Exercise objective => So that nothing is lost, write out all the lines below exactly.

Exercise materials below:

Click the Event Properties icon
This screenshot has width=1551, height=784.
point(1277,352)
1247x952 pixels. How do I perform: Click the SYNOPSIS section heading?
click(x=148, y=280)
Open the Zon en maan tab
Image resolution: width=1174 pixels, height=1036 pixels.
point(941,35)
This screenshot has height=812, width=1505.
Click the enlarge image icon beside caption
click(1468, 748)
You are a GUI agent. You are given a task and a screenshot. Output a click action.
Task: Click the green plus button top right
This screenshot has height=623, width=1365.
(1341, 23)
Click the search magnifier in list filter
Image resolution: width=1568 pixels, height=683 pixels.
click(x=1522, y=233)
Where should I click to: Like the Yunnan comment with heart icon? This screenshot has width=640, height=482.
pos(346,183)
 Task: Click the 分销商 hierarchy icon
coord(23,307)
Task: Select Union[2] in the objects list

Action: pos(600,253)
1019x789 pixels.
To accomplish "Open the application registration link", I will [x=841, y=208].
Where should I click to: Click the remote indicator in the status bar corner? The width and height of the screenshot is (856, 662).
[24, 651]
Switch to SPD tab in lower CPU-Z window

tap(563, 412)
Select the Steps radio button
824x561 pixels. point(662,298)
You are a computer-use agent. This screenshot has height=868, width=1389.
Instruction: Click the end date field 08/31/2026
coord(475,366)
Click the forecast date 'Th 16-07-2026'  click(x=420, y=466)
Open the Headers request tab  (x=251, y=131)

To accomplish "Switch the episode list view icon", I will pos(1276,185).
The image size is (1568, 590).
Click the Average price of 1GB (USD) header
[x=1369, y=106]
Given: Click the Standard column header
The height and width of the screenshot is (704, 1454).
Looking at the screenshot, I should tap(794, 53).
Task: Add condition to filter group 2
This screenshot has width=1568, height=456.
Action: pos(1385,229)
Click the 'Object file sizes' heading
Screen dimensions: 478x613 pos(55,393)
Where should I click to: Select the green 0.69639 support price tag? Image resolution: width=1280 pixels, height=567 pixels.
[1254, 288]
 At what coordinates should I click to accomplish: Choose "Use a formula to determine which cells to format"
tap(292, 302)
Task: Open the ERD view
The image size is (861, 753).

End of Exercise materials.

Response below =>
Click the Event Properties icon
This screenshot has width=1551, height=784.
point(1277,352)
1247x952 pixels. How do I perform: Click the SYNOPSIS section heading?
click(x=148, y=280)
Open the Zon en maan tab
Image resolution: width=1174 pixels, height=1036 pixels.
point(941,35)
This screenshot has height=812, width=1505.
Click the enlarge image icon beside caption
click(1468, 748)
You are a GUI agent. You are given a task and a screenshot. Output a click action.
Task: Click the green plus button top right
This screenshot has height=623, width=1365.
(1341, 23)
Click the search magnifier in list filter
Image resolution: width=1568 pixels, height=683 pixels.
click(x=1522, y=233)
Where should I click to: Like the Yunnan comment with heart icon? This screenshot has width=640, height=482.
pos(346,183)
 Task: Click the 分销商 hierarchy icon
coord(23,307)
Task: Select Union[2] in the objects list

Action: pos(600,253)
1019x789 pixels.
To accomplish "Open the application registration link", I will [x=841, y=208].
Where should I click to: Click the remote indicator in the status bar corner? The width and height of the screenshot is (856, 662).
[24, 651]
Switch to SPD tab in lower CPU-Z window

tap(563, 412)
Select the Steps radio button
824x561 pixels. point(662,298)
You are a computer-use agent. This screenshot has height=868, width=1389.
Instruction: Click the end date field 08/31/2026
coord(475,366)
Click the forecast date 'Th 16-07-2026'  click(x=420, y=466)
Open the Headers request tab  (x=251, y=131)

To accomplish "Switch the episode list view icon", I will pos(1276,185).
The image size is (1568, 590).
Click the Average price of 1GB (USD) header
[x=1369, y=106]
Given: Click the Standard column header
The height and width of the screenshot is (704, 1454).
Looking at the screenshot, I should tap(794, 53).
Task: Add condition to filter group 2
This screenshot has width=1568, height=456.
Action: pos(1385,229)
Click the 'Object file sizes' heading
Screen dimensions: 478x613 pos(55,393)
Where should I click to: Select the green 0.69639 support price tag? Image resolution: width=1280 pixels, height=567 pixels.
[1254, 288]
 At what coordinates should I click to accomplish: Choose "Use a formula to determine which cells to format"
tap(292, 302)
Task: Open the ERD view
The image size is (861, 753).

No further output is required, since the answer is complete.